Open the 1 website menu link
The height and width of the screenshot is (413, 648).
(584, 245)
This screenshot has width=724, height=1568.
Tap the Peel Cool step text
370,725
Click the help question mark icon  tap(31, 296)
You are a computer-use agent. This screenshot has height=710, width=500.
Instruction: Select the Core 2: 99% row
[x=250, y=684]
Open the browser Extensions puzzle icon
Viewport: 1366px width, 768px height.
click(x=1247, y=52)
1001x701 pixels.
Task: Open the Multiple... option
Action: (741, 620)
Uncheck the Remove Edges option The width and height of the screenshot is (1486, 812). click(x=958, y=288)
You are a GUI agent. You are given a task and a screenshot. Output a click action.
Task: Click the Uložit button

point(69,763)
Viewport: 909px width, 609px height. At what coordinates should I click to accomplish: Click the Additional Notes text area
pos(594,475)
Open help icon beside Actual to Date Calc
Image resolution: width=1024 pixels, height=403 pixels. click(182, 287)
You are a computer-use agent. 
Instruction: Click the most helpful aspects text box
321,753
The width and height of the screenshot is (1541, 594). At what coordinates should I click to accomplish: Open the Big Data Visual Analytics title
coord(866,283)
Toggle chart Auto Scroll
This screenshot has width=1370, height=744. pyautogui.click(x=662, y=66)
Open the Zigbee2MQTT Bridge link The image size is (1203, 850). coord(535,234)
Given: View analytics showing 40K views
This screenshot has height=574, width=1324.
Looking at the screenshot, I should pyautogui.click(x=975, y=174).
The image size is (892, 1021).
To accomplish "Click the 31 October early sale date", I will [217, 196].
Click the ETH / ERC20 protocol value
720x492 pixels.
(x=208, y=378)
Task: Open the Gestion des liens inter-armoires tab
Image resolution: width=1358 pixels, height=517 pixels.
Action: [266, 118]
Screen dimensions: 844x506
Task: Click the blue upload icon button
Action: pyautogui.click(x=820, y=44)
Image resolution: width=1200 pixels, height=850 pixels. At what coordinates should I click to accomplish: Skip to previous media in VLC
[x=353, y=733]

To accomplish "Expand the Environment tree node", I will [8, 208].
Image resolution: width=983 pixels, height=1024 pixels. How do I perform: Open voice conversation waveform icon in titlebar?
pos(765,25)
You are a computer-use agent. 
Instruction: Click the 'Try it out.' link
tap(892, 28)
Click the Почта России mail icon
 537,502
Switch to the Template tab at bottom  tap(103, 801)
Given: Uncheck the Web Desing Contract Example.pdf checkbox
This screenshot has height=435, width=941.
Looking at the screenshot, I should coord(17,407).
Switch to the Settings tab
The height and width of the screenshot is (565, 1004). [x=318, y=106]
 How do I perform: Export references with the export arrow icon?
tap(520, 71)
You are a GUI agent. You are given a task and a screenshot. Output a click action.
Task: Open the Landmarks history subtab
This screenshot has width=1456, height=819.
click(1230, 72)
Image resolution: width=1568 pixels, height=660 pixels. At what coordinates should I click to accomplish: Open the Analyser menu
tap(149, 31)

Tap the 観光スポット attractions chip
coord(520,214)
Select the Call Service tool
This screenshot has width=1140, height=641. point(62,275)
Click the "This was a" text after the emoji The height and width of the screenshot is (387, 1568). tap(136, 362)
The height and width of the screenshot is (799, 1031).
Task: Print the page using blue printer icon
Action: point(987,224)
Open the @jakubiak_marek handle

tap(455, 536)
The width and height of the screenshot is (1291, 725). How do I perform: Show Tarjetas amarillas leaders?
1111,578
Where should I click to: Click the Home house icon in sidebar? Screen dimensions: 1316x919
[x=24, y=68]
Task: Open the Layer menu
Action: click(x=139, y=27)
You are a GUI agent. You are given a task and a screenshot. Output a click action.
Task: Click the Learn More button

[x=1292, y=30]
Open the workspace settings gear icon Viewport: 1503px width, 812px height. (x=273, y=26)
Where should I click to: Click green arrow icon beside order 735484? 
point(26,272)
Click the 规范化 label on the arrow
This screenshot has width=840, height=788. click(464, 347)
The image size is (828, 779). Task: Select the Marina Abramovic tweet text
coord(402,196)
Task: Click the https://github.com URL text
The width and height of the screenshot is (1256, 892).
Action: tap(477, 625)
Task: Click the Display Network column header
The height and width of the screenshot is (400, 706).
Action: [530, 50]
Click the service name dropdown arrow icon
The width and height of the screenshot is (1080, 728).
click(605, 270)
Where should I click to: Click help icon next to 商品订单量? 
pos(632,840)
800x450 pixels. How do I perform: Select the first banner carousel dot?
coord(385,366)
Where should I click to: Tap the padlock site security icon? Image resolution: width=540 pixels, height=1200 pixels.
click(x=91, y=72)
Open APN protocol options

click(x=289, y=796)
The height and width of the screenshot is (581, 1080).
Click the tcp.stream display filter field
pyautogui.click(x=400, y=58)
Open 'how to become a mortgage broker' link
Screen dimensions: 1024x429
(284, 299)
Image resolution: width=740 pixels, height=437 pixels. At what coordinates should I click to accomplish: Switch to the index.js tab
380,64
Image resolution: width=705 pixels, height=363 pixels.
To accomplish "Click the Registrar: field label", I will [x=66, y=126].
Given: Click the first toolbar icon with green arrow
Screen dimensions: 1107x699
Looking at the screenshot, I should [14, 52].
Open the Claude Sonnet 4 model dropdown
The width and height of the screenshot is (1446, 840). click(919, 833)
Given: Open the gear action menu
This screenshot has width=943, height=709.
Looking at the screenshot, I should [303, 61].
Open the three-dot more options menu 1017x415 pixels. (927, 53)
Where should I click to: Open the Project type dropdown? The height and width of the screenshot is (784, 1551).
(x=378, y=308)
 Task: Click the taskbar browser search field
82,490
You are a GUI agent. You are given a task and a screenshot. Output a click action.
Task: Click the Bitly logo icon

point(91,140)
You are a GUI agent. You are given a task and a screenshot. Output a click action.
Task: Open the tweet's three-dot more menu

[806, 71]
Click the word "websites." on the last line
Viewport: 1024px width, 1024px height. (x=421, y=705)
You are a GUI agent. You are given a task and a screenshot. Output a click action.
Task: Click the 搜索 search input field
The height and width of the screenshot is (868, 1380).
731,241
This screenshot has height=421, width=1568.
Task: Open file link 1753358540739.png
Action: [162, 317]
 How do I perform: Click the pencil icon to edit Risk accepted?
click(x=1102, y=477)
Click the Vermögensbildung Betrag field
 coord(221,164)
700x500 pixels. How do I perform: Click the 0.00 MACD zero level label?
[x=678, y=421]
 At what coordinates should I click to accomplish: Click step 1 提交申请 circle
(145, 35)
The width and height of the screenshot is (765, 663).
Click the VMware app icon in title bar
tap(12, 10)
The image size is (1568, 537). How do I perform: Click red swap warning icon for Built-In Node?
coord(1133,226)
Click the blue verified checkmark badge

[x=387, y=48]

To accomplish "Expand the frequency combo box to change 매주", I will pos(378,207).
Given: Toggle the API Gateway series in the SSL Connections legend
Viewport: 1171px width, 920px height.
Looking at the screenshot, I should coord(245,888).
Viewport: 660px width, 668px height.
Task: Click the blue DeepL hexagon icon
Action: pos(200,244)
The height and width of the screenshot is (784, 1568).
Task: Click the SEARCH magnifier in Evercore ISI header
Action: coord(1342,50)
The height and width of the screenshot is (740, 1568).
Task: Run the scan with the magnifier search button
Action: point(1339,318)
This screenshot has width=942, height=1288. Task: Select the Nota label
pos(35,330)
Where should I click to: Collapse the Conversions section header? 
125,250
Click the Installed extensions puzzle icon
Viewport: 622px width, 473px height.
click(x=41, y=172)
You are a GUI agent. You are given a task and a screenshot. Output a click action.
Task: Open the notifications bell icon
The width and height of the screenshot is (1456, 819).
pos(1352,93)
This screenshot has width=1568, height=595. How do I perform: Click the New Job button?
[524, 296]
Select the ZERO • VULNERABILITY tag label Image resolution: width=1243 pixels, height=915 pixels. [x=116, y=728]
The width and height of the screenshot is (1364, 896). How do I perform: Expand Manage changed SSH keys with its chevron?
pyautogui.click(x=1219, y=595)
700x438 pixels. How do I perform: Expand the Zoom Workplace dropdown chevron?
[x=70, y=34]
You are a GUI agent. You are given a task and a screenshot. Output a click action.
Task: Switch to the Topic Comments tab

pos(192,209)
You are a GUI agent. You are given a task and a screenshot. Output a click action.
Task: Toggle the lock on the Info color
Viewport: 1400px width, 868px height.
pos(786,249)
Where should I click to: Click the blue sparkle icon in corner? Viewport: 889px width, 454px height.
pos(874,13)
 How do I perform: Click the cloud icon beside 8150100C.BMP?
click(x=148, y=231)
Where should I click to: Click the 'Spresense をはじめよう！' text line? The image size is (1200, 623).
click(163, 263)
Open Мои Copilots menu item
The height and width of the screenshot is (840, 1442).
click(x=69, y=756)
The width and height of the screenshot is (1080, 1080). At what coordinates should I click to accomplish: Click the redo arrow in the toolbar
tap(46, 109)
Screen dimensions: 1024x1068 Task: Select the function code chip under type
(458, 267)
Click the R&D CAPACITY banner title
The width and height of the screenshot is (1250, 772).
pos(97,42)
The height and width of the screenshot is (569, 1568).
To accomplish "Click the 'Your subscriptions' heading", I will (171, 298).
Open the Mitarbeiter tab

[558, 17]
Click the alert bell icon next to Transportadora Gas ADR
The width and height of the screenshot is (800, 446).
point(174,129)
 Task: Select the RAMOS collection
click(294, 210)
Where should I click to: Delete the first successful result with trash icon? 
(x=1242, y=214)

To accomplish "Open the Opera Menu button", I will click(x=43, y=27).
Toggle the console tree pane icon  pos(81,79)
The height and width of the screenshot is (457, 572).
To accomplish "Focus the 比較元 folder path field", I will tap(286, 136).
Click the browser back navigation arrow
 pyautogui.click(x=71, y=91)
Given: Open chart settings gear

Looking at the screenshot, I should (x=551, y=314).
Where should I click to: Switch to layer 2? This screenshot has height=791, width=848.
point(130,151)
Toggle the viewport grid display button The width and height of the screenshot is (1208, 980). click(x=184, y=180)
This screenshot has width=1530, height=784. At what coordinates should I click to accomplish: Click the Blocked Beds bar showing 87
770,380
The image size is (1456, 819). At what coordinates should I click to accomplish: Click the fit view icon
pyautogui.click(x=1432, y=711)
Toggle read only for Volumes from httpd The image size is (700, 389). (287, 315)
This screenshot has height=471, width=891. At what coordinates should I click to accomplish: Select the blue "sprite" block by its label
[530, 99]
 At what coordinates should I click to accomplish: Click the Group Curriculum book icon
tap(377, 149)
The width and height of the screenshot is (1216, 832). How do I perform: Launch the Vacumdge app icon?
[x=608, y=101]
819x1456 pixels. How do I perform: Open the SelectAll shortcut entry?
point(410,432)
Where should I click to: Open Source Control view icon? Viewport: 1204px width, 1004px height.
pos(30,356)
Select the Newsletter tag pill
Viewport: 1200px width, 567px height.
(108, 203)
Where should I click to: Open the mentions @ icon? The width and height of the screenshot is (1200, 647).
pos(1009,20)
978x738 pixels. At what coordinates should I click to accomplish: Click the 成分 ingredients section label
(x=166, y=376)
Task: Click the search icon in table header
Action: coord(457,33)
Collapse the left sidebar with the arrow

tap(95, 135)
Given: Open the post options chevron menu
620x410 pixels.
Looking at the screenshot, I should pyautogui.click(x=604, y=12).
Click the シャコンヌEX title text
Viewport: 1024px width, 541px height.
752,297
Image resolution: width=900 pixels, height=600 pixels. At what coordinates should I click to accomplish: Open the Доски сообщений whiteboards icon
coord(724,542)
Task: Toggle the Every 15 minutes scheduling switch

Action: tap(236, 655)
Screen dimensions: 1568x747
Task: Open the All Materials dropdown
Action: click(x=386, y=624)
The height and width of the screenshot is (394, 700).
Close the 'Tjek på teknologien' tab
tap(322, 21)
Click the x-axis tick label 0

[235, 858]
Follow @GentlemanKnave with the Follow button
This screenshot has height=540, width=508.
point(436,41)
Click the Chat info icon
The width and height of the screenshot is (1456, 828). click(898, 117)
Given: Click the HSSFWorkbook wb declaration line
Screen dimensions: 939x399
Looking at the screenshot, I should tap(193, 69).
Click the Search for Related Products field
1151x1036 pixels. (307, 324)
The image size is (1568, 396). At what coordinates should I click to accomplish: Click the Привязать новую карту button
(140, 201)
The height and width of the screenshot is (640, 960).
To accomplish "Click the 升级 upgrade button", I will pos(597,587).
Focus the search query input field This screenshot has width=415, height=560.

● ● ● ●

Scale the records from the line containing "The image size is (1568, 396)." down to the line containing "I will pos(597,587).", both included: copy every line again, requests and all, but multiply each click coordinate in the answers by 0.25 and round to whole numbers, with halves going up.

* _Worked solution_:
The image size is (1568, 396). At what coordinates should I click to accomplish: Click the Привязать новую карту button
(35, 50)
The height and width of the screenshot is (640, 960).
To accomplish "Click the 升级 upgrade button", I will pos(149,147).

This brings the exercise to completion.